| What the task requires |
Reproduce everything from "Vettath J Mathai" down to "of British India." in the biographical text below.

───── Text for analysis ─────

Vettath J Mathai (25 February 1901 – 5 August 1954) also known as "The Lion of Cochin" was a lawyer, banker, politician and plantation owner. 

He is best known for being the first Indian to defeat a European in a democratic election in Indian history. Mathai was a MLA in the Kochi Legislative Council from 1938 to 1945 as representative of the Planters constituency.

Early life 
Mathai was born to a Malayalee Syrian Christian family in Mulanthuruthy village within the princely state of Cochin during the height of British India.

Being one of 5 sons, his father obtained a loan from an acquaintance to have Mathai and his brothers educated.

With these funds, Mathai took his graduate and law degrees from Madras.

Political career 
As a lawyer, he was a firebrand often being critical of British rule.

It is said that EMS Nampoothiripad, Kerala's first Chief Minister, would walk 5–8 km just to hear Mathai speak.

In the 1930s, only those who held 300 acres of land or more were eligible to vote in Cochin state.

In the 1937 election, Mathai ran against H.J. Valmesly to win in the planter's constituency by just one vote. As a result, he became the first Indian to defeat a European in an election to any legislative body.

Some of his legislative work included the protection 4,500 temples and ensured funds are allotted for this purpose from the Cochin State.

Key political positions 
He sponsored or supported a number of bills and cut motions to:

 Introduce mid-wives to villages and prevent the taking of payments for services from the poor in hospitals
 Investigate and tackle the prevalence of malaria
 Curtail and restrict the operation of lotteries and chit funds (known as kurie)

───── Records ─────

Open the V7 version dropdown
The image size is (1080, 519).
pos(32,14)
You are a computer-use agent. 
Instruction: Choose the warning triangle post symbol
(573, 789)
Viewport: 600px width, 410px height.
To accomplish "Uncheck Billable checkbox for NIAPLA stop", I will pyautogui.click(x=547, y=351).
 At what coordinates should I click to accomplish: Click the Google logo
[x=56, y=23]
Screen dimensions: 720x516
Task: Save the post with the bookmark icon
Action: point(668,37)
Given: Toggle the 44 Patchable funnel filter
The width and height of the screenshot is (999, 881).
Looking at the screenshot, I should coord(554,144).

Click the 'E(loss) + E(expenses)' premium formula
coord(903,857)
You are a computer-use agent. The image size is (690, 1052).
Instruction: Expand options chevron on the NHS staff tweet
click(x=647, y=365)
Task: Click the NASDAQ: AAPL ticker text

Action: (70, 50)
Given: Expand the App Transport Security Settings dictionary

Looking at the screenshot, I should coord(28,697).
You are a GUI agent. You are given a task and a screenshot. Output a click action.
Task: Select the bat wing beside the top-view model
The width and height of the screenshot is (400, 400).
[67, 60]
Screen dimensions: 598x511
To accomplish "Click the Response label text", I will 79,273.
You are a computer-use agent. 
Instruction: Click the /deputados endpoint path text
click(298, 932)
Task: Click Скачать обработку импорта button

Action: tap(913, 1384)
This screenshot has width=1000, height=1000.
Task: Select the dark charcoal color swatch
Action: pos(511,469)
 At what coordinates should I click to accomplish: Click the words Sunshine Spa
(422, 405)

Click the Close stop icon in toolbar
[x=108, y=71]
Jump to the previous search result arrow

─────

| Finished exercise |
Vettath J Mathai (25 February 1901 – 5 August 1954) also known as "The Lion of Cochin" was a lawyer, banker, politician and plantation owner. 

He is best known for being the first Indian to defeat a European in a democratic election in Indian history. Mathai was a MLA in the Kochi Legislative Council from 1938 to 1945 as representative of the Planters constituency.

Early life 
Mathai was born to a Malayalee Syrian Christian family in Mulanthuruthy village within the princely state of Cochin during the height of British India.